* _What is expected_: Count the lines below that contain the word "label" and reply with only that number.

***

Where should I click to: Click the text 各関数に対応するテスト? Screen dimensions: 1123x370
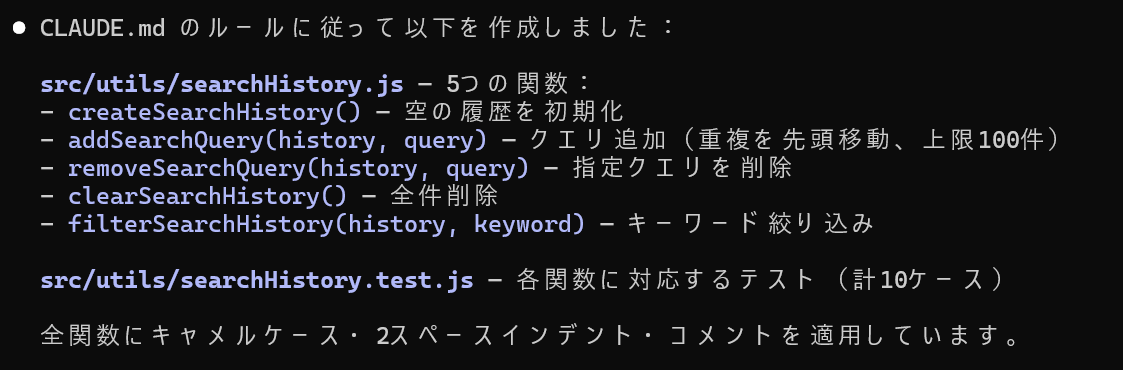click(665, 280)
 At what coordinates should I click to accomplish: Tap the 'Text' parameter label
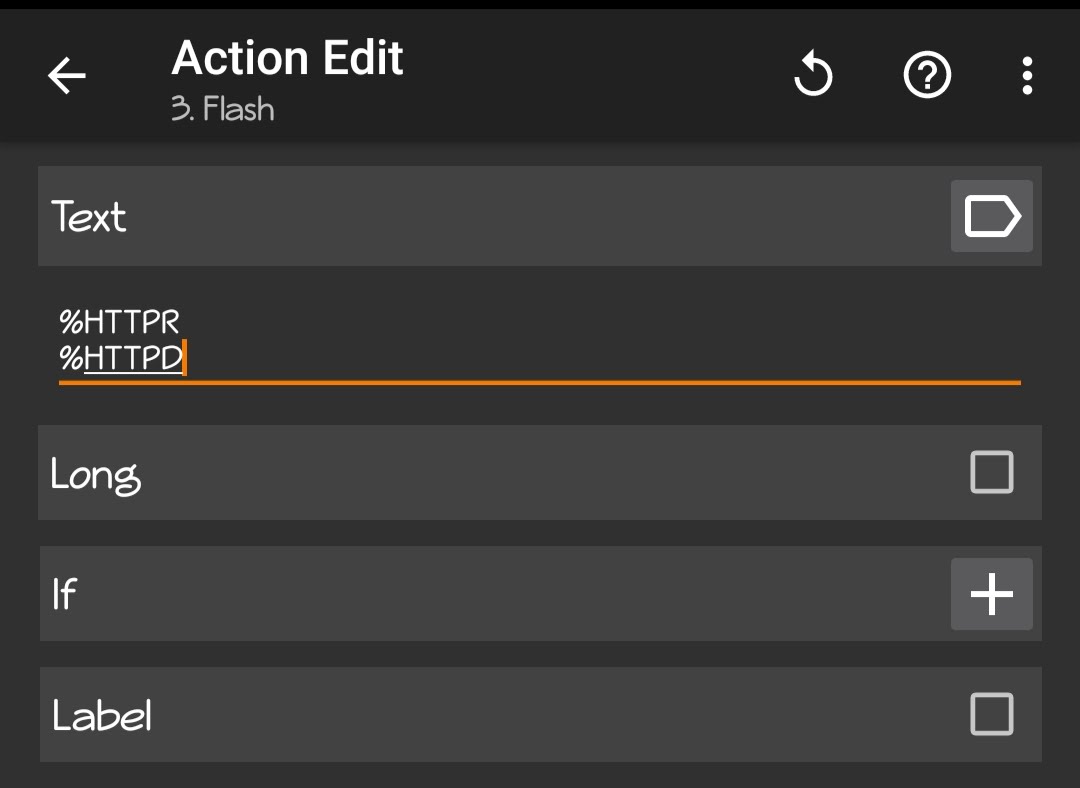coord(89,216)
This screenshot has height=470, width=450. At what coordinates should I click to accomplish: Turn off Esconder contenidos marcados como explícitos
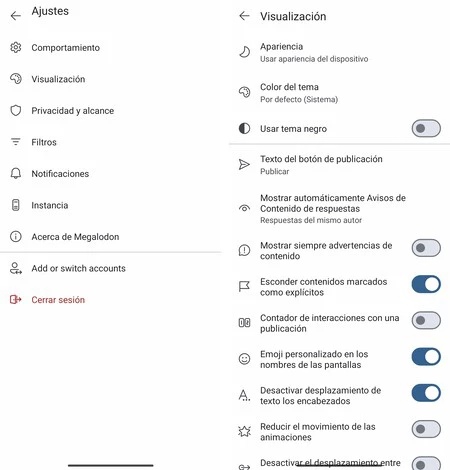point(426,284)
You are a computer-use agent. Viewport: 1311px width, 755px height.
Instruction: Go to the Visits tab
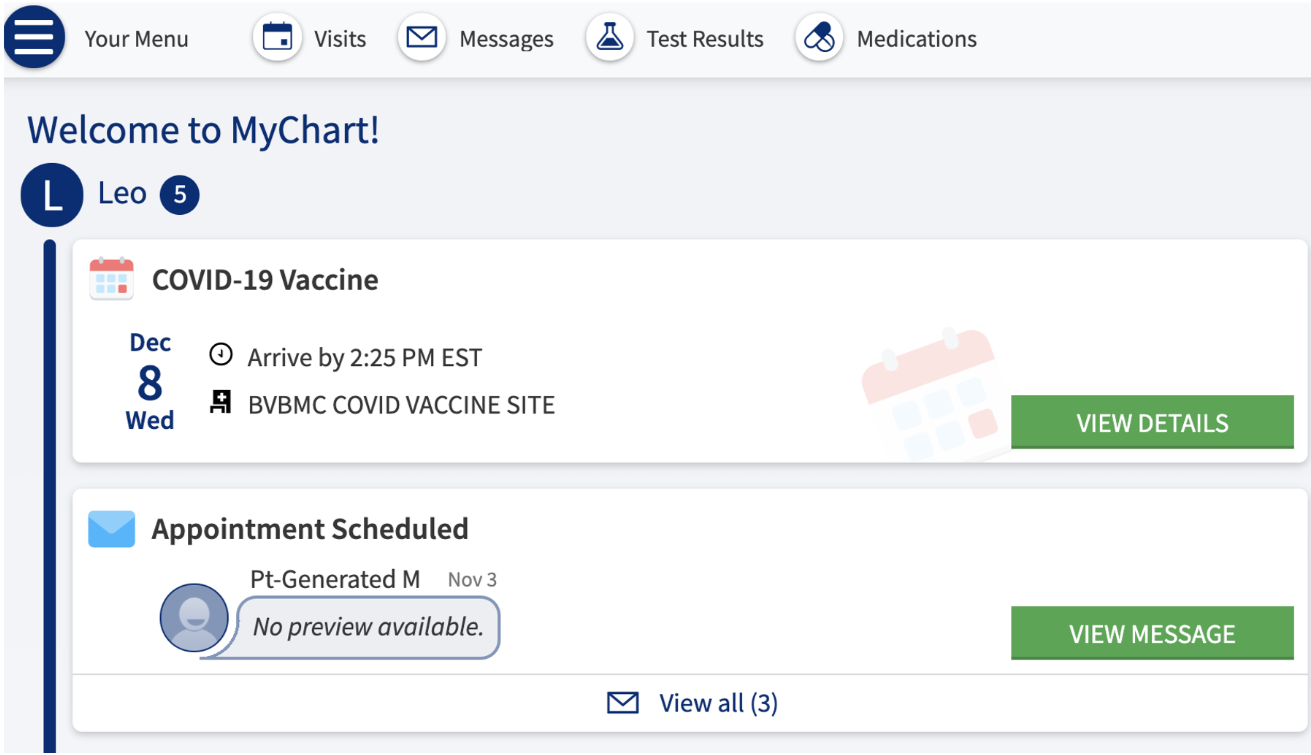[x=340, y=39]

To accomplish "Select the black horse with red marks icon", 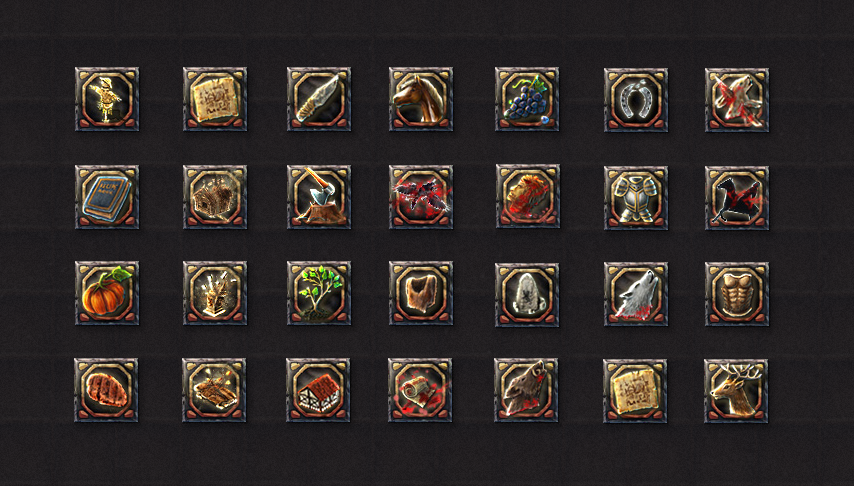I will click(x=737, y=198).
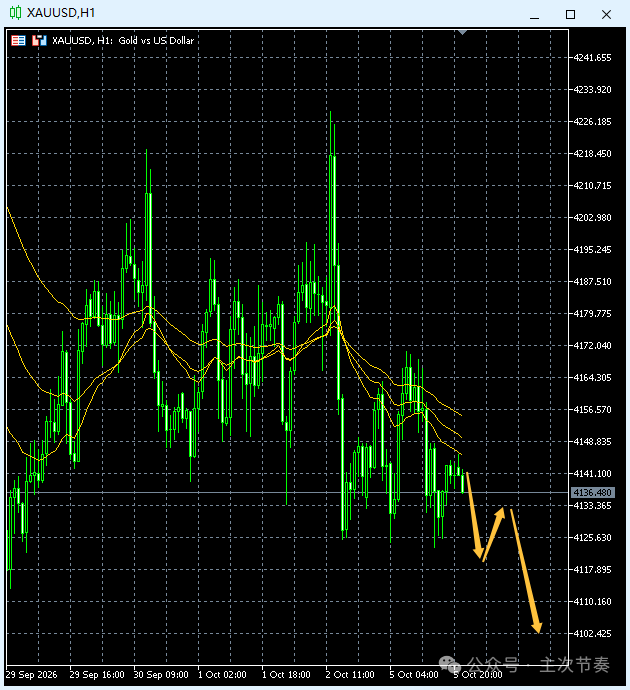630x690 pixels.
Task: Click the 4241.655 price scale label
Action: (592, 58)
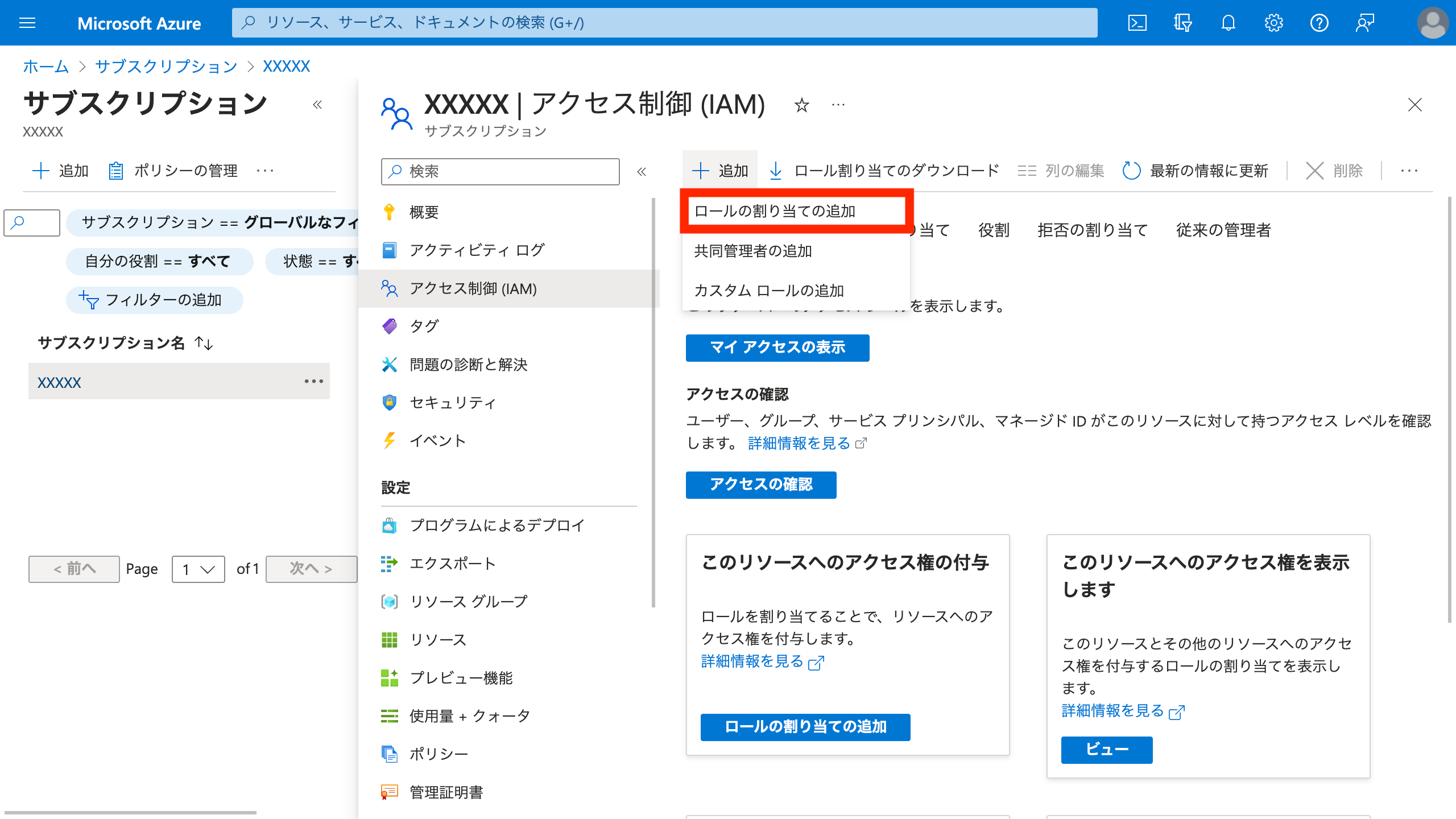The width and height of the screenshot is (1456, 819).
Task: Open アクティビティ ログ in sidebar
Action: pos(477,250)
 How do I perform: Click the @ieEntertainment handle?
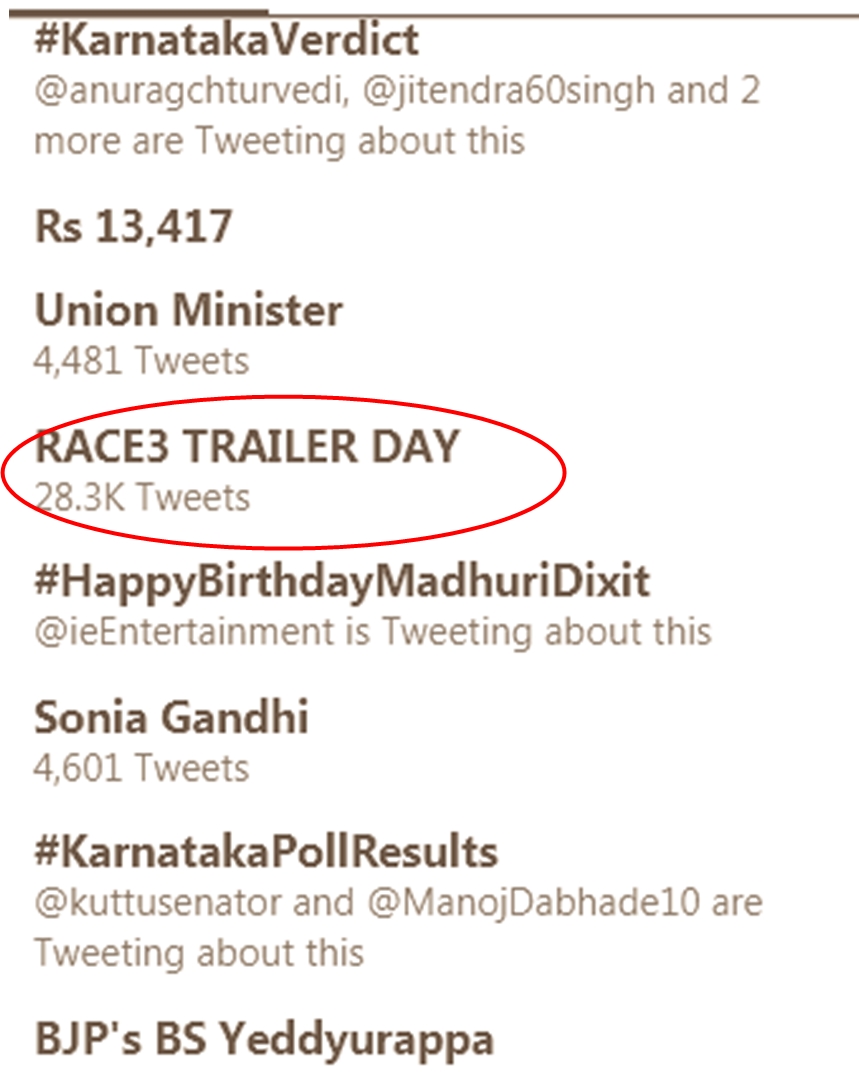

***

* _Full output_: 2